Interislander is a road and rail ferry service across New Zealand's Cook Strait, between Wellington in the North Island and Picton in the South Island. It is owned and operated by state-owned rail operator KiwiRail. Three roll-on roll-off (RORO) vessels operate the 50-nautical-mile (93 km; 58 mi) route, taking about three hours to complete the crossing.[1]

The inter-island rail ferry service began in August 1962 by the New Zealand Railways Department (NZR). The service primarily provided a RORO rail link between its North and South Island networks, allowing NZR to compete directly with coastal shipping companies for inter-island freight. It also provided the first RORO road link between the two islands, which saw the Wellington to Picton ferries compete with, and then completely replace, the Union Company's Wellington–Lyttelton ferry service. Today, the Interislander service is still well patronised despite competition on the Wellington–Picton sea route with Bluebridge and from airlines, carrying around one million passengers and 230,000 vehicles per year on 5,500 sailings.[2]

In 2017, Interislander became part of The Great Journeys of New Zealand, a new tourism brand created by KiwiRail to unite its four scenic passenger services: Interislander, Northern Explorer, Coastal Pacific and the TranzAlpine.[3]
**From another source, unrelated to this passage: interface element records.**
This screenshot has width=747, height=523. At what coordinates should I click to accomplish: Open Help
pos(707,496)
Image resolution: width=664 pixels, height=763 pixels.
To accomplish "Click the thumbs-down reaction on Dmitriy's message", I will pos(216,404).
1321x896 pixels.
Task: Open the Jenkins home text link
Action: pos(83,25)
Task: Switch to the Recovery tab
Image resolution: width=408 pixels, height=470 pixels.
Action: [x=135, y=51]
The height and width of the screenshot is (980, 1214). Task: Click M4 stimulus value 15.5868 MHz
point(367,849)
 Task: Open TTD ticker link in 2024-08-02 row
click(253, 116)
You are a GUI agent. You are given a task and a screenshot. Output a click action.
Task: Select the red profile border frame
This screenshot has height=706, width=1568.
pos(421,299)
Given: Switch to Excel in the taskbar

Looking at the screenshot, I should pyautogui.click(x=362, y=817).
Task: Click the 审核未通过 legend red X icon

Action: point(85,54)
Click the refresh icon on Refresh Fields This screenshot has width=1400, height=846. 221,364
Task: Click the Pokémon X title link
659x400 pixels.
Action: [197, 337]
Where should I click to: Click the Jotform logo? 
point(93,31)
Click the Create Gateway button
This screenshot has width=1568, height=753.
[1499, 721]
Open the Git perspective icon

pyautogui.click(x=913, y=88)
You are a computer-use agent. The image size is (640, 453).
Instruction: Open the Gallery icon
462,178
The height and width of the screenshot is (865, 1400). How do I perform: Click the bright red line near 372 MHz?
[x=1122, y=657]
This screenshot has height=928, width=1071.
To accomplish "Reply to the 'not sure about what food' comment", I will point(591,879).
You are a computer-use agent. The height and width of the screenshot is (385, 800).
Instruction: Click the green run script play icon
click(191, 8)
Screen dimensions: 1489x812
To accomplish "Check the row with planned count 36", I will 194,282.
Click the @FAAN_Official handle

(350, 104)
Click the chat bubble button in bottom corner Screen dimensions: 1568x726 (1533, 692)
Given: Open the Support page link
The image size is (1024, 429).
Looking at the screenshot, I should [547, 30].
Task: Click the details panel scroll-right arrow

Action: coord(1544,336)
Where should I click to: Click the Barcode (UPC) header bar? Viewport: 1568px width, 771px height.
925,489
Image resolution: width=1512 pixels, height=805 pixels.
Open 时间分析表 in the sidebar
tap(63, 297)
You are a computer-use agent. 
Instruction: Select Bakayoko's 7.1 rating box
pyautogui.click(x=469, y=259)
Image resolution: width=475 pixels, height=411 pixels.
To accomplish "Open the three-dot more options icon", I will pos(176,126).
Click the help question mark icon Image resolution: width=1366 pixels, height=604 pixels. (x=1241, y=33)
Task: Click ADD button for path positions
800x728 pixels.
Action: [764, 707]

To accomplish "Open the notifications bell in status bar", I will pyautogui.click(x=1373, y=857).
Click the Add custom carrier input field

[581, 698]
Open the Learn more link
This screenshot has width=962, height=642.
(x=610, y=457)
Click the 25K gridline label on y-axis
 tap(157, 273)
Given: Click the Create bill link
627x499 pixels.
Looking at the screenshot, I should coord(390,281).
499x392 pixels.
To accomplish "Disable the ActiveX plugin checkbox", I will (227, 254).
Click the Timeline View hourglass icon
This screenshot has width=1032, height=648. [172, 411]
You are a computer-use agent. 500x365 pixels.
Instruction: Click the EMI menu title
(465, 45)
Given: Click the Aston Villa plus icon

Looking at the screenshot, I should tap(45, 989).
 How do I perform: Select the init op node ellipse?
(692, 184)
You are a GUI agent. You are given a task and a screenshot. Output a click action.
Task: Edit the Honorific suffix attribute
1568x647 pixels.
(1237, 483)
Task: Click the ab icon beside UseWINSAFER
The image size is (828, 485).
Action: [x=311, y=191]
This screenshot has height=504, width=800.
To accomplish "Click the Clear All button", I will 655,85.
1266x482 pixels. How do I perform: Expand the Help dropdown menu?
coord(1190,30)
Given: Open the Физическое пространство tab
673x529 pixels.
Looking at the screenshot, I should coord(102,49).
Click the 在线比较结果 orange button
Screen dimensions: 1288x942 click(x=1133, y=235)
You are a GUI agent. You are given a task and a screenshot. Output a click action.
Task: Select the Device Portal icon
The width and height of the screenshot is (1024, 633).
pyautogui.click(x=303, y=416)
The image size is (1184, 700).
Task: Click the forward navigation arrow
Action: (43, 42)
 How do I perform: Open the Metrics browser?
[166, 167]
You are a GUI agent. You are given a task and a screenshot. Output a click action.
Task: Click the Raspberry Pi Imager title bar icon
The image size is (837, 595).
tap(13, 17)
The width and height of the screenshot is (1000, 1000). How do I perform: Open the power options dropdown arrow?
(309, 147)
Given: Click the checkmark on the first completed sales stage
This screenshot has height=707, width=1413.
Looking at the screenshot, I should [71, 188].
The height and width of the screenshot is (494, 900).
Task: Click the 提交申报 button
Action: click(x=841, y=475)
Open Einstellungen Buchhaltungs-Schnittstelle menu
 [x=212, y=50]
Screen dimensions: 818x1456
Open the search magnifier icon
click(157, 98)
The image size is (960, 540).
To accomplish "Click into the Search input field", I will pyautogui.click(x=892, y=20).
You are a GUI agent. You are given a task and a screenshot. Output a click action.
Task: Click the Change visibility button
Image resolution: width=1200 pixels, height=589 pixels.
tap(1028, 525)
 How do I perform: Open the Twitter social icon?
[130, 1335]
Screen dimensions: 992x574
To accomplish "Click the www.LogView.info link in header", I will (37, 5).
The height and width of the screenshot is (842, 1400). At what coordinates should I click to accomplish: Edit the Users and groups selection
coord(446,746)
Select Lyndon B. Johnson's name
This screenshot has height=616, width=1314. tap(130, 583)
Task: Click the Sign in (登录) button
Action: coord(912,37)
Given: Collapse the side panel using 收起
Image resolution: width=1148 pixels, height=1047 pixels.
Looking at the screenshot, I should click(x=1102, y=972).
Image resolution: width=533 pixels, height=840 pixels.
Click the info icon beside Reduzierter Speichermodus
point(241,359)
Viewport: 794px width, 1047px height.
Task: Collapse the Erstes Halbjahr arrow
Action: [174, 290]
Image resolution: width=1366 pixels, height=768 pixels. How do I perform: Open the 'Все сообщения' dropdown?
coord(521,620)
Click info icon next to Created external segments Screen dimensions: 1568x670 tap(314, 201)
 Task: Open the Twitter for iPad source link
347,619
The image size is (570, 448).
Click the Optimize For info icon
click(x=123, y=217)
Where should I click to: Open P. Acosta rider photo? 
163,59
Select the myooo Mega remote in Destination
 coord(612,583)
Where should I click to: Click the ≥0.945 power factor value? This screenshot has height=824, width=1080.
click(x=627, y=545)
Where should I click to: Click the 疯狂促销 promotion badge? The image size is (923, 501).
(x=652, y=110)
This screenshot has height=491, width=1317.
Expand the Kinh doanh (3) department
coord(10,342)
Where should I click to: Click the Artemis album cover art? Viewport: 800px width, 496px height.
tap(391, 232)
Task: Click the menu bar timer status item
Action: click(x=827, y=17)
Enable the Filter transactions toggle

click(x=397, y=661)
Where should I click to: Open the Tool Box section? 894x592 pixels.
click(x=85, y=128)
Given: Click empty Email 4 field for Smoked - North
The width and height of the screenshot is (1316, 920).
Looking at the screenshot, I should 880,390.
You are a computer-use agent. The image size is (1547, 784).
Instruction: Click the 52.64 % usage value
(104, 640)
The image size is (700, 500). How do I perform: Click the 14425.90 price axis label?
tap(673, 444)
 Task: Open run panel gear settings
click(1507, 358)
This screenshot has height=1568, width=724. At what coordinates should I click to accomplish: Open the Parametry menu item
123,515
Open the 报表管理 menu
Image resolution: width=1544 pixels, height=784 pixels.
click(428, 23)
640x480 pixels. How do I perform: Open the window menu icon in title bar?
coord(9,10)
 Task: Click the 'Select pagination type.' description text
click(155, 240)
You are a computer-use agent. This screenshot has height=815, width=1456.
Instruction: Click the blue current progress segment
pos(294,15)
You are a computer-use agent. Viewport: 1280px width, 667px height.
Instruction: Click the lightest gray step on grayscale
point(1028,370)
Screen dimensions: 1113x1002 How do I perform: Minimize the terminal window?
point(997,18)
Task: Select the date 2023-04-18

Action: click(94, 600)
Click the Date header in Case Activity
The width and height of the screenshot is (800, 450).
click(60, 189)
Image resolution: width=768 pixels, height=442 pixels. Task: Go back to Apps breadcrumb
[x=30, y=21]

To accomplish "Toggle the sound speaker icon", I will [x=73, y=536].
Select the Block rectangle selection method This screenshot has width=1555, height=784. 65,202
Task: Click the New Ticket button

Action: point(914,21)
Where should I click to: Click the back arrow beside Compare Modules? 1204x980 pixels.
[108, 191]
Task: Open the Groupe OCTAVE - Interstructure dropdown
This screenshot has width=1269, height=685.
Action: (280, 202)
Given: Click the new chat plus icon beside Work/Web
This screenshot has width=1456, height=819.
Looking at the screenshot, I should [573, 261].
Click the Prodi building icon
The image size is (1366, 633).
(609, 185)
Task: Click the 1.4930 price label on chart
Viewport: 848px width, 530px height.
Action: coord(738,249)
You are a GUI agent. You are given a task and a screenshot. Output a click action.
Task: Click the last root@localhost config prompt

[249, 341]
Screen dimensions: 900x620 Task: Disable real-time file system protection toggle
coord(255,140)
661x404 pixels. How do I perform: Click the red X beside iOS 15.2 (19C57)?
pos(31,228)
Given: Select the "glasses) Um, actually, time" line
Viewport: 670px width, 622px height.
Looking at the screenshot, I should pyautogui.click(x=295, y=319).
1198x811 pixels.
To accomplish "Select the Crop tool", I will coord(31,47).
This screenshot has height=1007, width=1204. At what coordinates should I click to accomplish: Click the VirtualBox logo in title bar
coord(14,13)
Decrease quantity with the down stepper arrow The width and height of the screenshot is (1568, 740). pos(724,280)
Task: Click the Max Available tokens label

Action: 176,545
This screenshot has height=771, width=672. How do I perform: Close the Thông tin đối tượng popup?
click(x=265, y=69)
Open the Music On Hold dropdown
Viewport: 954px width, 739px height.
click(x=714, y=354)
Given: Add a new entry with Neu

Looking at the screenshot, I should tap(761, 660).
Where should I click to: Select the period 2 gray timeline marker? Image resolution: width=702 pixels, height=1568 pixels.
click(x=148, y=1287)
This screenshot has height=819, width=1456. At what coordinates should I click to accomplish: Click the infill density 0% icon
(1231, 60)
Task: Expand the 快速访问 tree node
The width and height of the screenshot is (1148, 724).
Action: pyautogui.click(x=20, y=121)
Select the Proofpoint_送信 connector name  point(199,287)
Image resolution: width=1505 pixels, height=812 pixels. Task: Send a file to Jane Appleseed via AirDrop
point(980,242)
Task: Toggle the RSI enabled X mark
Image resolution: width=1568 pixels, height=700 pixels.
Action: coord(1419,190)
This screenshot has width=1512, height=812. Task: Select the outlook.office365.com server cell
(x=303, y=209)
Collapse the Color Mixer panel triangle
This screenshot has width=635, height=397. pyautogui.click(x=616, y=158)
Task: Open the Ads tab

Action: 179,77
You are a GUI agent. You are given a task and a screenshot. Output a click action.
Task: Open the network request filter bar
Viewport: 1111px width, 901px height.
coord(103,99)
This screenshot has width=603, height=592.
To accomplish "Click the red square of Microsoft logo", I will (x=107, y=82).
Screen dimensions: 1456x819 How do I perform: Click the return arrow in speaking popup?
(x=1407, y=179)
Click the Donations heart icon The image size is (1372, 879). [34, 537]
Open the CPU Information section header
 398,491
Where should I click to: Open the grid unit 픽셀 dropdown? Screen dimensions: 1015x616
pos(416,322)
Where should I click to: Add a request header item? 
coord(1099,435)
Before 1962, the North Island and South Island rail networks were not connected, and the New Zealand Railways Department (NZR) struggled to compete with ships for inter-island transport. In the days before containerisation, rail freight between the islands had to be railed in a wagon to Wellington, unloaded and transferred onto a ship to Picton or Lyttelton, then loaded into another wagon before being railed the rest of the way. The Union Steam Ship Company (USSC) ran an overnight ferry between Lyttelton and Wellington using steamers.[4] NZR also contracted SAFE Air to run its Rail Air airfreight service for freight between the islands, from Paraparaumu to Blenheim, but this was limited to aircraft payloads.[5]

The decision to start a rail ferry was made in 1958 by the Cook Strait Transport Enquiry Committee.[6] The enquiry was set up following Union Steam Ship's decision to withdraw the unprofitable Tamahine,[7][8] built in 1925.[9] NZR was officially reluctant to compete with USSC for inter-island traffic, but supplied the New Zealand Railway Officers' Institute with information to put to the enquiry.[8]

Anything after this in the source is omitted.